◆ **Exercise brief**:
The entries below should be written out again exactly as they stand.

◆ **The input**:
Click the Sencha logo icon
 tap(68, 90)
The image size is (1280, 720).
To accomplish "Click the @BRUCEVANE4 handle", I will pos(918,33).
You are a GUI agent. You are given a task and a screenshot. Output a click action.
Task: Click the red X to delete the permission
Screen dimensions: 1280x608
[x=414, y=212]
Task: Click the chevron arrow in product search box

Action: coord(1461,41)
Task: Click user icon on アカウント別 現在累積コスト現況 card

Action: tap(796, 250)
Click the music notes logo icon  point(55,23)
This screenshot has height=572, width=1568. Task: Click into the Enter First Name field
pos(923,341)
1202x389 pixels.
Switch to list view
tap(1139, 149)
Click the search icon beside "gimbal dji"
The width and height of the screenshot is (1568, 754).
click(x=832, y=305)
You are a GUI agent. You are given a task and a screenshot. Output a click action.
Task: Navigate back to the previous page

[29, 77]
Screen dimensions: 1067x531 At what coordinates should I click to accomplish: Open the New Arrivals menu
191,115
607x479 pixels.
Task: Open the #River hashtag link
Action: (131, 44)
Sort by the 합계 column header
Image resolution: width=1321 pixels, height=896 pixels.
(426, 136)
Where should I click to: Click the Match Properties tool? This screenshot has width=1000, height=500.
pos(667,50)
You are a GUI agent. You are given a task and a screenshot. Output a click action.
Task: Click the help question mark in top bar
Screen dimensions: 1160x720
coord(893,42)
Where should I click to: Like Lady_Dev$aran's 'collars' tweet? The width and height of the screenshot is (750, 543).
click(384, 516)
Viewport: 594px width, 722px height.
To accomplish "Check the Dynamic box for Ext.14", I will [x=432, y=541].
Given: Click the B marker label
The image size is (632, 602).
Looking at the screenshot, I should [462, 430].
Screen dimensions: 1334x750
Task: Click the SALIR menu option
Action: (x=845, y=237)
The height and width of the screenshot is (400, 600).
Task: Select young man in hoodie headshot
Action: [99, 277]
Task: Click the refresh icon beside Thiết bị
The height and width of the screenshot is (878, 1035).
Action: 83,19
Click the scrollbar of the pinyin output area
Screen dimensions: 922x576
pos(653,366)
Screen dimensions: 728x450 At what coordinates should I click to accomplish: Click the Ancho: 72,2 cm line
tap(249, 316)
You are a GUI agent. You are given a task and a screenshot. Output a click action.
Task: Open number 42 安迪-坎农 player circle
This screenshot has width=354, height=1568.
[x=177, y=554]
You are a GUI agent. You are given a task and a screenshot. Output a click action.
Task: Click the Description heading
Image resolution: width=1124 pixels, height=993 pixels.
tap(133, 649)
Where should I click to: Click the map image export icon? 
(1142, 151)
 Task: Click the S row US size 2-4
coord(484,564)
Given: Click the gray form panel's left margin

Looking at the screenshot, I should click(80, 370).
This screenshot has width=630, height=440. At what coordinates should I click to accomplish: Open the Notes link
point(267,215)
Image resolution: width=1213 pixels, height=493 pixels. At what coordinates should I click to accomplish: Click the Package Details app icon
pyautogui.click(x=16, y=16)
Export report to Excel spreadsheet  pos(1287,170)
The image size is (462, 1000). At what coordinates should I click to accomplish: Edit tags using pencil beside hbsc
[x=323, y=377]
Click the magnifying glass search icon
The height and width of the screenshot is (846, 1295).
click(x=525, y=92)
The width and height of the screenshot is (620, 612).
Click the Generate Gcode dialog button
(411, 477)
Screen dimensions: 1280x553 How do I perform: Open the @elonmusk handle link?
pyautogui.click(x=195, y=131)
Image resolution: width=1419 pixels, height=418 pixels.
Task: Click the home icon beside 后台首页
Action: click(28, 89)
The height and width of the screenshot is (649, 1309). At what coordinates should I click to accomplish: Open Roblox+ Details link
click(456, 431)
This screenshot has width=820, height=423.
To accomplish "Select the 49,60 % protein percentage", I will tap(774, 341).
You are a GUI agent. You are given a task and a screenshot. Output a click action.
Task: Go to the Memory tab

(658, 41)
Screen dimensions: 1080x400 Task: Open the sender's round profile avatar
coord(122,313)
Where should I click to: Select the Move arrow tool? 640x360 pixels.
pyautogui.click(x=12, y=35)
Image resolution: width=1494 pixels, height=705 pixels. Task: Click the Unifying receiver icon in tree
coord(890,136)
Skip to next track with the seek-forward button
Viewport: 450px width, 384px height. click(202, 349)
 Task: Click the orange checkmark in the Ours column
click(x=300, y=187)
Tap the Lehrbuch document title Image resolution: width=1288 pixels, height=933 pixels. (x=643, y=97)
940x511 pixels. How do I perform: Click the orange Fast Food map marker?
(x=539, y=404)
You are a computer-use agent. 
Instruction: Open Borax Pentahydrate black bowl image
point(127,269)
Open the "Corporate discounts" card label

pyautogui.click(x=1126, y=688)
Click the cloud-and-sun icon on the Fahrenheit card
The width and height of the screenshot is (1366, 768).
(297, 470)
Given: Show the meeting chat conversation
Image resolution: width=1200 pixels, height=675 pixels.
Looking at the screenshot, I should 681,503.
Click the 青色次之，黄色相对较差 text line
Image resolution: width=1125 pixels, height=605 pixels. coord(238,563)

◆ **Solution**:
Click the Sencha logo icon
 tap(68, 90)
The image size is (1280, 720).
To accomplish "Click the @BRUCEVANE4 handle", I will pos(918,33).
You are a GUI agent. You are given a task and a screenshot. Output a click action.
Task: Click the red X to delete the permission
Screen dimensions: 1280x608
[x=414, y=212]
Task: Click the chevron arrow in product search box

Action: coord(1461,41)
Task: Click user icon on アカウント別 現在累積コスト現況 card

Action: tap(796, 250)
Click the music notes logo icon  point(55,23)
This screenshot has height=572, width=1568. Task: Click into the Enter First Name field
pos(923,341)
1202x389 pixels.
Switch to list view
tap(1139, 149)
Click the search icon beside "gimbal dji"
The width and height of the screenshot is (1568, 754).
click(x=832, y=305)
You are a GUI agent. You are given a task and a screenshot. Output a click action.
Task: Navigate back to the previous page

[29, 77]
Screen dimensions: 1067x531 At what coordinates should I click to accomplish: Open the New Arrivals menu
191,115
607x479 pixels.
Task: Open the #River hashtag link
Action: (131, 44)
Sort by the 합계 column header
Image resolution: width=1321 pixels, height=896 pixels.
(426, 136)
Where should I click to: Click the Match Properties tool? This screenshot has width=1000, height=500.
pos(667,50)
You are a GUI agent. You are given a task and a screenshot. Output a click action.
Task: Click the help question mark in top bar
Screen dimensions: 1160x720
coord(893,42)
Where should I click to: Like Lady_Dev$aran's 'collars' tweet? The width and height of the screenshot is (750, 543).
click(384, 516)
Viewport: 594px width, 722px height.
To accomplish "Check the Dynamic box for Ext.14", I will [x=432, y=541].
Given: Click the B marker label
The image size is (632, 602).
Looking at the screenshot, I should [462, 430].
Screen dimensions: 1334x750
Task: Click the SALIR menu option
Action: (x=845, y=237)
The height and width of the screenshot is (400, 600).
Task: Select young man in hoodie headshot
Action: [99, 277]
Task: Click the refresh icon beside Thiết bị
The height and width of the screenshot is (878, 1035).
Action: 83,19
Click the scrollbar of the pinyin output area
Screen dimensions: 922x576
pos(653,366)
Screen dimensions: 728x450 At what coordinates should I click to accomplish: Click the Ancho: 72,2 cm line
tap(249, 316)
You are a GUI agent. You are given a task and a screenshot. Output a click action.
Task: Open number 42 安迪-坎农 player circle
This screenshot has width=354, height=1568.
[x=177, y=554]
You are a GUI agent. You are given a task and a screenshot. Output a click action.
Task: Click the Description heading
Image resolution: width=1124 pixels, height=993 pixels.
tap(133, 649)
Where should I click to: Click the map image export icon? 
(1142, 151)
 Task: Click the S row US size 2-4
coord(484,564)
Given: Click the gray form panel's left margin

Looking at the screenshot, I should click(80, 370).
This screenshot has width=630, height=440. At what coordinates should I click to accomplish: Open the Notes link
point(267,215)
Image resolution: width=1213 pixels, height=493 pixels. At what coordinates should I click to accomplish: Click the Package Details app icon
pyautogui.click(x=16, y=16)
Export report to Excel spreadsheet  pos(1287,170)
The image size is (462, 1000). At what coordinates should I click to accomplish: Edit tags using pencil beside hbsc
[x=323, y=377]
Click the magnifying glass search icon
The height and width of the screenshot is (846, 1295).
click(x=525, y=92)
The width and height of the screenshot is (620, 612).
Click the Generate Gcode dialog button
(411, 477)
Screen dimensions: 1280x553 How do I perform: Open the @elonmusk handle link?
pyautogui.click(x=195, y=131)
Image resolution: width=1419 pixels, height=418 pixels.
Task: Click the home icon beside 后台首页
Action: click(28, 89)
The height and width of the screenshot is (649, 1309). At what coordinates should I click to accomplish: Open Roblox+ Details link
click(456, 431)
This screenshot has width=820, height=423.
To accomplish "Select the 49,60 % protein percentage", I will tap(774, 341).
You are a GUI agent. You are given a task and a screenshot. Output a click action.
Task: Go to the Memory tab

(658, 41)
Screen dimensions: 1080x400 Task: Open the sender's round profile avatar
coord(122,313)
Where should I click to: Select the Move arrow tool? 640x360 pixels.
pyautogui.click(x=12, y=35)
Image resolution: width=1494 pixels, height=705 pixels. Task: Click the Unifying receiver icon in tree
coord(890,136)
Skip to next track with the seek-forward button
Viewport: 450px width, 384px height. click(202, 349)
 Task: Click the orange checkmark in the Ours column
click(x=300, y=187)
Tap the Lehrbuch document title Image resolution: width=1288 pixels, height=933 pixels. (x=643, y=97)
940x511 pixels. How do I perform: Click the orange Fast Food map marker?
(x=539, y=404)
You are a computer-use agent. 
Instruction: Open Borax Pentahydrate black bowl image
point(127,269)
Open the "Corporate discounts" card label

pyautogui.click(x=1126, y=688)
Click the cloud-and-sun icon on the Fahrenheit card
The width and height of the screenshot is (1366, 768).
(297, 470)
Given: Show the meeting chat conversation
Image resolution: width=1200 pixels, height=675 pixels.
Looking at the screenshot, I should 681,503.
Click the 青色次之，黄色相对较差 text line
Image resolution: width=1125 pixels, height=605 pixels. coord(238,563)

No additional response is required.